** Requirement 1 **
The passage on OSHA and the Hazard Communication Standard names information that should appear on a product label besides whether a chemical is poisonous or hazardous. List every item of that information.
** Requirement 2 **
Resume the passage on OSHA and the Hazard Communication Standard immediately after its final sentence.

** Exercise passage **
In 1971, OSH Act gave birth to the Occupational Safety and Health Administration (OSHA), which is tasked to fully and strictly implement all the safety standards mandated by the Act, such as a workplace free from mechanical dangers, heat or cold stress, exposure to toxic chemicals, poisonous gases, radiation, unsanitary conditions, excessive level of noise, and other hazards.

Another mandate that the OSHA enforces is the Hazard Communication Standard or HCS. This federal mandate, which was passed into law in 1980 and which took effect in 1986, gives those exposed to hazardous chemicals in the workplace the right to be informed about any type of danger they may be exposed to and how they can protect themselves from these dangers. In addition, the HCS, otherwise called the Right-to-Know Law or the Worker Right-to-Know Legislation requires manufacturers and importers to attach Material Safety Data Sheets (MSDS) and warning labels on their hazardous products. Besides showing on the product label whether a chemical is poisonous or hazardous, there should also be information on the product’s potential effects to health, precautions for use, safe storage suggestions,emergency first aid instructions, and contact numbers (of manufacturers) for further information.

** Data listing **
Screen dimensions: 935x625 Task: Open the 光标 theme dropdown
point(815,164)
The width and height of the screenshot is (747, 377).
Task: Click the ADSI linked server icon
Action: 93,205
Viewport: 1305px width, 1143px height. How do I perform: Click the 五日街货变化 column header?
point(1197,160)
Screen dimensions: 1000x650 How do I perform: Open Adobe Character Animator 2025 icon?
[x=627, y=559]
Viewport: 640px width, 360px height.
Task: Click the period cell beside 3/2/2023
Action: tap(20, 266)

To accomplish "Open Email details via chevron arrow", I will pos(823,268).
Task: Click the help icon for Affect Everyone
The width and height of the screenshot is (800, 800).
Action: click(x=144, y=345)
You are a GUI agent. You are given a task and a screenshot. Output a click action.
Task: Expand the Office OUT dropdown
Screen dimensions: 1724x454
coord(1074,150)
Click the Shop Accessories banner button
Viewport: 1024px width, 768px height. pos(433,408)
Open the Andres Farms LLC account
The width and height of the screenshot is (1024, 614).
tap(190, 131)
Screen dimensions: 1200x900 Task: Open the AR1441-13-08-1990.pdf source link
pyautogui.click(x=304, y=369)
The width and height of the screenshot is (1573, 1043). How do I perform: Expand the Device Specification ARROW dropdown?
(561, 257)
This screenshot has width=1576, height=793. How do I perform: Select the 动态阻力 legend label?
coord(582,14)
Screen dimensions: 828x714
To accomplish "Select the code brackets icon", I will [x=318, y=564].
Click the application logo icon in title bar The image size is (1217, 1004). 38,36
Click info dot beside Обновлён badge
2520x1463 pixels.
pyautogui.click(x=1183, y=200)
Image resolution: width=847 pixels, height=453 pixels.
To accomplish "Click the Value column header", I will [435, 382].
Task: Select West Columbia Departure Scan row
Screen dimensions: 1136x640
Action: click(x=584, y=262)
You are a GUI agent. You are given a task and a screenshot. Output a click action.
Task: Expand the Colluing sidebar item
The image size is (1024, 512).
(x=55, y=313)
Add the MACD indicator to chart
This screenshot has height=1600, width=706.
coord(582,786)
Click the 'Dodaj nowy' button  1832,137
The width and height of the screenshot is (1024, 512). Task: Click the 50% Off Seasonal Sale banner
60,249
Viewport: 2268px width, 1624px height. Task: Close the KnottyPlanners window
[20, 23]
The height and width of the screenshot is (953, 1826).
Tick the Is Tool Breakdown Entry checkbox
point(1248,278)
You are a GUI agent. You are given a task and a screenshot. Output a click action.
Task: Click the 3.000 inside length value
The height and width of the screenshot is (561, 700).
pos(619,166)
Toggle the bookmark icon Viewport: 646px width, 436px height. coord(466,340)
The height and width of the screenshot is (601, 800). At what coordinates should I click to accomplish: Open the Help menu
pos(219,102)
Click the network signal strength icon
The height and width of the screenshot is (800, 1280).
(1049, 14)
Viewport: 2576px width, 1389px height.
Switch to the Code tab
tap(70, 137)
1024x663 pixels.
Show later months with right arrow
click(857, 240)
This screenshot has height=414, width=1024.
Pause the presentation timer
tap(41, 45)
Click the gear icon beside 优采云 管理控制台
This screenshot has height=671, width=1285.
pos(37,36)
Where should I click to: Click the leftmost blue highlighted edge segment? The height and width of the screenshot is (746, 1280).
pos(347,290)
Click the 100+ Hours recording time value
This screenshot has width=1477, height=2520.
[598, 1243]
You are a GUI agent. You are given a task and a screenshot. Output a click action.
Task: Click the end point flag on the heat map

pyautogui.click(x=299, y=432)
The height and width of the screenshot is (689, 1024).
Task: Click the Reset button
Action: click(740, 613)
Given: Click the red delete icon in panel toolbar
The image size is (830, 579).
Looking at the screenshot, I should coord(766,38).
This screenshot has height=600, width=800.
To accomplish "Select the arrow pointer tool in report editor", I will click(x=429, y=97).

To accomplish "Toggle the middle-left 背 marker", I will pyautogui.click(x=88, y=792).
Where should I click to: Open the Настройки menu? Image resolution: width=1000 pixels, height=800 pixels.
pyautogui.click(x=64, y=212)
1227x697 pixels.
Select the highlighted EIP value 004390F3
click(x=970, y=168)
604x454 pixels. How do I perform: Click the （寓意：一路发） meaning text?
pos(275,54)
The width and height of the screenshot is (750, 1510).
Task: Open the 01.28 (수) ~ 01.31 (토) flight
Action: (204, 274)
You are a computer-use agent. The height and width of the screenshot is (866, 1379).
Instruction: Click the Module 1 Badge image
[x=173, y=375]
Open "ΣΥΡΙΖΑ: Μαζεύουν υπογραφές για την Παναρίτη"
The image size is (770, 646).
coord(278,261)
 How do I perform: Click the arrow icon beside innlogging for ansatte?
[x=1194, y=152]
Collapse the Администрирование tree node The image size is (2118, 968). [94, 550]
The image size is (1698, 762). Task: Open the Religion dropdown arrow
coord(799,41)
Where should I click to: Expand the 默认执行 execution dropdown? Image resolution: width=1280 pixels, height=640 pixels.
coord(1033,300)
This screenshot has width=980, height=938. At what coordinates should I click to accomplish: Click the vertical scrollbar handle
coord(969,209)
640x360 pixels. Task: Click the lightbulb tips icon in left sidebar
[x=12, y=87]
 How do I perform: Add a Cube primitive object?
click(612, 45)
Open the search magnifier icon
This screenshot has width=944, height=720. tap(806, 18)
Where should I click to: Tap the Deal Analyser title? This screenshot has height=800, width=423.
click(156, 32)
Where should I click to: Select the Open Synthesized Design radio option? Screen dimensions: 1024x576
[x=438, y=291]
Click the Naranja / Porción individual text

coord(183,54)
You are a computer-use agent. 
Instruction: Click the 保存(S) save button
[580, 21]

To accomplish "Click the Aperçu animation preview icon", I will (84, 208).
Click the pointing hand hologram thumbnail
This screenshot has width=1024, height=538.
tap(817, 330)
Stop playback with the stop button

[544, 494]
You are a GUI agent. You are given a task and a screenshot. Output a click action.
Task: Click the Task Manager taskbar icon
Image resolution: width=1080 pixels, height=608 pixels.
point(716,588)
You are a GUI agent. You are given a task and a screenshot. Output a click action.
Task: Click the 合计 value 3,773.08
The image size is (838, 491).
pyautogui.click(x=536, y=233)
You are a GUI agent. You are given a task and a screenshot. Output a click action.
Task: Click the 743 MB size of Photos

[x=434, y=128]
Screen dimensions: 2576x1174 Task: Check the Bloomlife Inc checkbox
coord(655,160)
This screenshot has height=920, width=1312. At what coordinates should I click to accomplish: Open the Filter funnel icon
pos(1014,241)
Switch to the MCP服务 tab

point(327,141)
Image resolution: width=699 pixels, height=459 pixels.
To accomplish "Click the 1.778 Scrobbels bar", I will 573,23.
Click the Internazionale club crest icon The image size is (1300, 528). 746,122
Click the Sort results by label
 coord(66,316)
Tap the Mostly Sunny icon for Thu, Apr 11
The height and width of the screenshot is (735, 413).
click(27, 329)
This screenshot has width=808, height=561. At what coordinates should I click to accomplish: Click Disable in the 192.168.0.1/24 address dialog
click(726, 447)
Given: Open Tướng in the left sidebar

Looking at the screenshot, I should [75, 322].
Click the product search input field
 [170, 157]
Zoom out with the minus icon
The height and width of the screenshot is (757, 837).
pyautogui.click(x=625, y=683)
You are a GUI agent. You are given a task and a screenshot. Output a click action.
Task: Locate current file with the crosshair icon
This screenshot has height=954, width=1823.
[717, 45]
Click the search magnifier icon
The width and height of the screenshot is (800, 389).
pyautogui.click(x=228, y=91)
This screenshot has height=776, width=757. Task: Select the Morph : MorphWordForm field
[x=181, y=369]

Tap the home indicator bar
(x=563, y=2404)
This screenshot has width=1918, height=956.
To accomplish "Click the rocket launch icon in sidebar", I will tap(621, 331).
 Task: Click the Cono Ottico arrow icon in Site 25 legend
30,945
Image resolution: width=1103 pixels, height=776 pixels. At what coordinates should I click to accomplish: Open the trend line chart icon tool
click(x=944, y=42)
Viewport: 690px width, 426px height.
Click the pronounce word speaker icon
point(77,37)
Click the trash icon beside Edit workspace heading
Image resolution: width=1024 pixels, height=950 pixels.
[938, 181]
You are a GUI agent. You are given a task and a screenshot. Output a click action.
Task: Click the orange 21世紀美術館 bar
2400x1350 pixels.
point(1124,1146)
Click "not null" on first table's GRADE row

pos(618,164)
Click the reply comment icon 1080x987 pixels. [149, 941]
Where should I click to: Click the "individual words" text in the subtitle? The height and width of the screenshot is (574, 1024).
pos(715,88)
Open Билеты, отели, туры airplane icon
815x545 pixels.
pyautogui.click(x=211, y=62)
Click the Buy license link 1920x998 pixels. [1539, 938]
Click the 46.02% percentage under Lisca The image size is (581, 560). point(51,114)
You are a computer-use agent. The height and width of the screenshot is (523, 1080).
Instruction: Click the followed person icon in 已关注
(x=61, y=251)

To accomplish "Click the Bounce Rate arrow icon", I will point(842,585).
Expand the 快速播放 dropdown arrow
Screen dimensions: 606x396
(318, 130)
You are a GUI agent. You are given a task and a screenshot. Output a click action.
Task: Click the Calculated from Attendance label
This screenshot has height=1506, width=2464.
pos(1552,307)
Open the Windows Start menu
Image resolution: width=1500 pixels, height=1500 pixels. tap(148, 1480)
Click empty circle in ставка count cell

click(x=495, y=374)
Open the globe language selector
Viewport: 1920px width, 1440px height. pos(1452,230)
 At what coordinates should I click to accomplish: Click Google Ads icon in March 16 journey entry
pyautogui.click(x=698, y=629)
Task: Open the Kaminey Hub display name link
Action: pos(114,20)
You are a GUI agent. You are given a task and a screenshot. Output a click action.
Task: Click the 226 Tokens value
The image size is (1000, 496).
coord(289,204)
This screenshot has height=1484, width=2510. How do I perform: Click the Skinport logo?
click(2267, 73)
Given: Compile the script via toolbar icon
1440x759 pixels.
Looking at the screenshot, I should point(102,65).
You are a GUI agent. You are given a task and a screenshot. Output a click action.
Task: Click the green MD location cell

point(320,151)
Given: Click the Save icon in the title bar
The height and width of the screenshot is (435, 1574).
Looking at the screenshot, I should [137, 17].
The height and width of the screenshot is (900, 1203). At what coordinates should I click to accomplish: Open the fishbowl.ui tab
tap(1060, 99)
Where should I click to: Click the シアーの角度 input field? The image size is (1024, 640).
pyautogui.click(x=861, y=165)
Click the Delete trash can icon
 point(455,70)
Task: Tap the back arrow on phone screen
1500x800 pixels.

** Task result 1 **
- Potential effects to health
- Precautions for use
- Safe storage suggestions
- Emergency first aid instructions
- Contact numbers (of manufacturers) for further information

** Task result 2 **
Since different types of work environment require a unique set of safety measures, employers should take full responsibility in implementing these necessary measures to prevent accidents from occurring. Risk assessment, provision of the necessary protective equipment, safety training, and installation of safety barriers are just few of the precautions that can be observed in work premises in anticipation of potential problems. Though OSHA maintains that accidents can be prevented, this can only be possible if owners of firms and their managers observe government safety standards, and the employees follow company safety rules.

According to Ritter & Associates, accidents due to violations of safety code and/or failure to provide adequate safety equipment can render employers fully liable for whatever injuries their employees may sustain. While, under normal circumstances, occupational injuries would not entitle one to pursue legal action and would instead be governed by workers’ compensation law, if the injury is the result of demonstrable, egregious negligence on the part of one’s employer, a civil lawsuit may be the appropriate response.